The road to Amsterdamascus

Major Neill Franklin found that prohibition creates unnecessary violence. Picture credit: Cathy Kaplan

An interview with Major Neill Franklin, executive director of Law Enforcement Against Prohibition

A conservative, the saying goes, is a liberal who has been mugged by reality.

As far as drug policy is concerned, the reverse is just as likely. A reformer is a prohibitionist whose friend has been shot dead.

That is the case, at least, with Neill Franklin, formerly a Major with the Maryland State Police and now the executive director of Law Enforcement Against Prohibition (LEAP), the nonprofit organisation of retired north-American cops and judges whose careers led them to see that a criminal-justice approach to the drug problem has failed.

Franklin had graduated from the Maryland State Police academy in 1979 and began working undercover in narcotics enforcement in the suburbs of Washington, DC the following year. Initially, he'd seen virtue in enforcing drug laws, with the genuinely noble aims of reducing addiction and crime.

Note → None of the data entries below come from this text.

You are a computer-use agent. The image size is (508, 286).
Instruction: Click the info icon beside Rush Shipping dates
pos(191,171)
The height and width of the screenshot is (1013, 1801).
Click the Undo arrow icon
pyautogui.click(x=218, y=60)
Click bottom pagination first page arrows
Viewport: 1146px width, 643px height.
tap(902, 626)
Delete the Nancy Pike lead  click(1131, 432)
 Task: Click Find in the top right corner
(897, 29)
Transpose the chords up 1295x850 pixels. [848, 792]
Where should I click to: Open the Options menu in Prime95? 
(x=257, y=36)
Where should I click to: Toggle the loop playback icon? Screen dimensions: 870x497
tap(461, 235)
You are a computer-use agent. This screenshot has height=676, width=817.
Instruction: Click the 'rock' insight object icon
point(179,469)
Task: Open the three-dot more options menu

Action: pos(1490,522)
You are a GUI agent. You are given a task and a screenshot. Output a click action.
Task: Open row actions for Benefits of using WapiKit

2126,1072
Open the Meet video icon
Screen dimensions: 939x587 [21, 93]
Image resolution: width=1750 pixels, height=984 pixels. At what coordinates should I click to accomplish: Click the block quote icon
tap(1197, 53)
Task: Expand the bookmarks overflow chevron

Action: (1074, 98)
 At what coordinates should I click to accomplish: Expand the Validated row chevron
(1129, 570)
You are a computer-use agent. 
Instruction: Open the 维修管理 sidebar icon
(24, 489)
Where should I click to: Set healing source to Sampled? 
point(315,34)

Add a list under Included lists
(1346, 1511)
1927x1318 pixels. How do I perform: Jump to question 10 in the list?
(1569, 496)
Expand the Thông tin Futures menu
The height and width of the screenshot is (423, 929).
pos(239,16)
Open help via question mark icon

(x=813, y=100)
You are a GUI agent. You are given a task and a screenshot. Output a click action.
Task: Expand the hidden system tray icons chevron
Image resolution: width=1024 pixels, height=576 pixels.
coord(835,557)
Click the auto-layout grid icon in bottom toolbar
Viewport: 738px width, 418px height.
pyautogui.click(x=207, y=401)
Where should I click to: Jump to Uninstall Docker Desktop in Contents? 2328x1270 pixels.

But good intentions don't make a good idea, and the myth was dispelled soon enough. "As time went on I began to see that it was a neverending vicious cycle with no progress," he says.

Despite a growing skepticism, Franklin's efforts never declined, and trying an alternative still hadn't occurred to him, believing that even if the war on drugs wasn't advancing then at least a stalemate was preventing a flood of addiction.

"I kind of like had the impression that if we let up then it would be this, you know, sort of like the dyke breaking and then you'd have the massive destruction that would occur with a flood of narcotics," he says. "That wasn't really the case, but that's what I thought at the time."

Treading muddy water can only go on for so long before even the law's long arms begin to tire. The tide began to turn for Franklin during the 1990s, by which time he was in management, working as a commander over several multi-jurisdictional anti-drug units.

A little earlier, in 1987, Kurt Schmoke had been elected to his first of three terms as Mayor of Baltimore (the problems of which, through The Wire, many UK-based readers will know better than those of our own inner cities). Schmoke had begun to speak of the potential benefits of drug decriminalisation, and Franklin had begun to listen.

The wave finally broke in October 2000, by which time Franklin was in command of the Baltimore Police Department's academy, spurred by the murder of his friend and former colleague Edward Toatley.

Toatley had been working in the DC suburbs along with the FBI, carrying out a 'buy-bust' on a mid-level dealer – a mid-level dealer who got spooked, and shot the undercover cop in the head at point-blank range.

Franklin says that he'd then finally concluded that prohibition was counterproductive after "getting to the hospital when he had passed, and then seeing his wife and his kids, and realising that this was a futile effort that we were engaged in, and we needed to figure out another way and another strategy." There's a detectable, and understandable, pain in his voice a decade on.

He says that the initial thoughts of many police officers who had been close to Toatley were of anger at his murderer, and the idea that they should crack down even harder on drug-dealing. But then he stopped to think about the danger that those in law enforcement have to face – and that which they don't. Policing is an inherently risky job, and its men and women are paid to put themselves on the line for us. But they shouldn't be asked to do so lightly.

"We know that it's always been our job to apprehend those who murder, those who commit crimes against other people," he says. "From the beginning of time, it's always been our job to protect people from people. But because we are now attempting to protect people from choices they make, we created these policies that compound the potential for violence against police officers."

Criminals involved in illegal activity can behave extremely violently to try to avoid staying out of jail, or even to make more money. This doesn't really happen with legal trade. "We don't have beer barons or beer companies fighting each other in the street," Franklin says. "Wineries aren't going at it with guns and violence." Or not anymore.

It's a tragedy that it took the death of a friend for that realisation to have stuck for good, but it's so often the case with policy that it never matters until it's personal.

It was after Toatley's murder that Franklin began to speak out against prohibition, and he first heard of LEAP, where he is now executive director, two years later.

The job includes speaking and writing against the policy of prohibition, and, in an ironic touch, getting involved with drug offenders, such a group of 12 incarcerated teenagers with whom he'd recently held a workshop, in a far more personal and human way than police officers normally do.

After Major Franklin's own Damascene conversion, all that remains is to convince others. Winning hearts and minds is never an easy task, but the most respected critic of any war has always been the old soldier.